Come ossevatore esterno mi rendo conto che in questo Paese non è possibile esprimere le proprie opinioni liberamente, quello che realmente si pensa è diventato un tabù. Si può solo dire quello che non risulta troppo sgradito a chi detiene il potere o che non offende le onnipresenti gerarchie ecclesiastiche; formalmente va bene tutto, formalmente tutto è possibile, purché non ci si allontani troppo dal grande dogma del buonismo.
Questo non vale tanto per me e per voi, in fondo davvero liberi di dire quel che ci pare, ma in contesti estremamente limitati, quasi da bar, anzi proprio per questo siamo liberi, perché ininfluenti; vale soprattutto per chi ha un'esposizione pubblica: politici, scrittori, giornalisti, cosiddetti intellettuali.

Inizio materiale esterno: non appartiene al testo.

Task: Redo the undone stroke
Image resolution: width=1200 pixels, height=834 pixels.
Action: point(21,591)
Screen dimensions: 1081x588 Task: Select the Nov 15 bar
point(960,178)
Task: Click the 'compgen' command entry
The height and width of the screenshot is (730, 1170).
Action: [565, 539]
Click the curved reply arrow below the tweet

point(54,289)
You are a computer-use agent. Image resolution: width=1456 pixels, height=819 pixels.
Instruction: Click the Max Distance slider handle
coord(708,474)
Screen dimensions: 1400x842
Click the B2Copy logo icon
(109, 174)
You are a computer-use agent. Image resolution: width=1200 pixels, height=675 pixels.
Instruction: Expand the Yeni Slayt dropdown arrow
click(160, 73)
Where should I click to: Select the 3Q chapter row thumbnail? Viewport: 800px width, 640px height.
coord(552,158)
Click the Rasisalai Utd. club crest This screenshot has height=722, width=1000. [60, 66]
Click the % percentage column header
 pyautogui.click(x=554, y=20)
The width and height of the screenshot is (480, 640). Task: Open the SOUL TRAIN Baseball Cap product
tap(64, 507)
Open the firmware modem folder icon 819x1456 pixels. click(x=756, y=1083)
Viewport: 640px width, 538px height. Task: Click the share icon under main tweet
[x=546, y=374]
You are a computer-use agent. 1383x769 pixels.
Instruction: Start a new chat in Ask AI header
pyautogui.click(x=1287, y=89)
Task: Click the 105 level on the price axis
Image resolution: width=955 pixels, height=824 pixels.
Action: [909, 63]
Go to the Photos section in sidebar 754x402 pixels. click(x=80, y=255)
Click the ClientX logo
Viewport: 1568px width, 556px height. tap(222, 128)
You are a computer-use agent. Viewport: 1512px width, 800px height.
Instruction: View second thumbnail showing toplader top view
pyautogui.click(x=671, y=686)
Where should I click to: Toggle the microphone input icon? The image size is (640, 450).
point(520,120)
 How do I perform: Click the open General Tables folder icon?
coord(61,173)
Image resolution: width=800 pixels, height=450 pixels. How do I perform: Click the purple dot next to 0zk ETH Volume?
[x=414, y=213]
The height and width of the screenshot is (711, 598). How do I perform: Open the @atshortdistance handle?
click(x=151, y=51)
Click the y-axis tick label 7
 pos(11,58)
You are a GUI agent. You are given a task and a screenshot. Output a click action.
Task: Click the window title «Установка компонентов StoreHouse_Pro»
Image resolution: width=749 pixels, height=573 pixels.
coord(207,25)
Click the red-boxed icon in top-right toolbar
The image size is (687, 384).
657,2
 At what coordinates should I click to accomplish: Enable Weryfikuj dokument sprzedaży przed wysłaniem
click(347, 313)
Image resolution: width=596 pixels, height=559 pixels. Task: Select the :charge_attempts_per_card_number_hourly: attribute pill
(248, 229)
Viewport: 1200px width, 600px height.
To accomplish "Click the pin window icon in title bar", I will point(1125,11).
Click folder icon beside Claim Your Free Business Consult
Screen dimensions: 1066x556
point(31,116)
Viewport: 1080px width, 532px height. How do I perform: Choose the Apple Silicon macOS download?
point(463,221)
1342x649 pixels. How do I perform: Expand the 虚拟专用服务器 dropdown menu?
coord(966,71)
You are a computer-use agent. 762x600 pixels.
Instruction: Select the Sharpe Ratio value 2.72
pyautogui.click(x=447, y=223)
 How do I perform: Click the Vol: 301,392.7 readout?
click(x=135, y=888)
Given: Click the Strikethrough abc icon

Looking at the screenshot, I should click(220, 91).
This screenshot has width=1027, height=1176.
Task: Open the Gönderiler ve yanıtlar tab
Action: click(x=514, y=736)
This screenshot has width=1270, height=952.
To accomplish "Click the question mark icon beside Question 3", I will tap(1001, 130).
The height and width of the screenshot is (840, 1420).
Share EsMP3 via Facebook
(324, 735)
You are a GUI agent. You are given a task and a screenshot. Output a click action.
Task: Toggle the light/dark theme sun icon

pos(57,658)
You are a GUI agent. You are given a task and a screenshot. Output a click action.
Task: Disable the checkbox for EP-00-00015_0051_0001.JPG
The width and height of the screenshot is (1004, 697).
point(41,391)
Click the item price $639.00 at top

Come ho detto, formalmente, è possibile dire quel che si vuole, ma, fateci caso, ogni posizione sgradita al sistema viene subito etichettata come estrema, estremista, radicale.
Ciò avviene sia in modo diretto (apostrofando appunto qualcuno come estremista, radicale, fascista, sfascista, massimalista, no-global, qualunquista, leghista, ecc.) che in modo indiretto, ovvero in maniera più sottile e ancor più subdola.
Un esempio di questo secondo tipo è il concetto di provocazione; dici qualcosa che non va bene a qualcuno e immediatamente ti dicono che hai fatto una provocazione; un pensiero per qualcuno ardito diventa una provocazione; qualcuno interpreta per te la tua sacrosanta idea e te la classifica come provocatoria; in pratica ti danno dell'incapace di intendere e di volere, ti ridicolizzano, ti banalizzano, storpiano il senso e le intenzioni del tuo pensiero, lo giudicano per te, gratis e subito, e creano un meccanismo psicologico, fine ed efficacie, che ti isola agli occhi di chi guarda o legge.
Si va avanti così dai tempi di Galileo, ma non preoccupatevi, tra quattrocento anni qualcuno vi chiederà scusa.